**GIVEN PASSAGE**
━━━━━━━━━━━━━━━━━━━━━━━━━━━━━━
Sunday Morning for Sunday 31 March 2013
8:12 Insight: Power Play for Antarctica
New Zealand has long been considered a leading player in Antarctica. But is that set to change? As countries with multi-million dollar budgets set up numerous bases, many are questioning their motives. Are they there for science or for the oil and minerals? On top of that, New Zealand's relationship with the United States has suffered over the past couple of years, with the two allies arguing over plans to protect the Ross Sea. Will the partnership endure? Olivia Wix explores New Zealand's changing role on the ice, and whether it can continue to be a key player.
Produced by Philippa Tolley.
8:40 Elaine Wainwright – Hope in the New Pope
Elaine Wainwright talks to Richard about the challenges facing Pope Francis within the Catholic church and the hope that, in leading by example, he will be a champion of social justice and caring for the environment.
Professor Elaine Wainwright is head of the School of Theology at the University of Auckland.
Why are the media here welcoming a one-stop shop to hold them all accountable, while overseas attempts to impose beefed-up watchdogs have caused a huge fuss? Mediawatch also look at how the media marked 10 years since the start of war in Iraq, why BBC TV news is vanishing for free-to-air viewers -- and some recent stories which mixed fact and fiction.
Produced and presented by Colin Peacock and Jeremy Rose.
━━━━━━━━━━━━━━━━━━━━━━━━━━━━━━
**GIVEN DATA**
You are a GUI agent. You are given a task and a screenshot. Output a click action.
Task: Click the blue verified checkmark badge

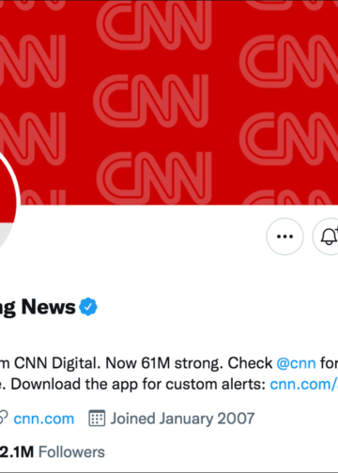pyautogui.click(x=88, y=307)
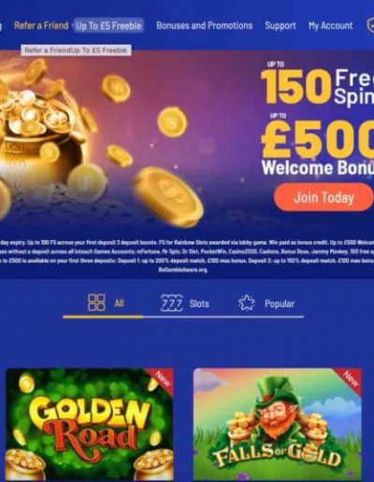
━━━━━━━━━━━━━━━━━━━━━━━━━━━━━━
**WHAT THE TASK ASKS**
From the Sunday Morning program notes, reproduce word for word the stretch from "Professor Elaine Wainwright" through "fact and fiction.".

**EXERCISE RESPONSE**
Professor Elaine Wainwright is head of the School of Theology at the University of Auckland.
Why are the media here welcoming a one-stop shop to hold them all accountable, while overseas attempts to impose beefed-up watchdogs have caused a huge fuss? Mediawatch also look at how the media marked 10 years since the start of war in Iraq, why BBC TV news is vanishing for free-to-air viewers -- and some recent stories which mixed fact and fiction.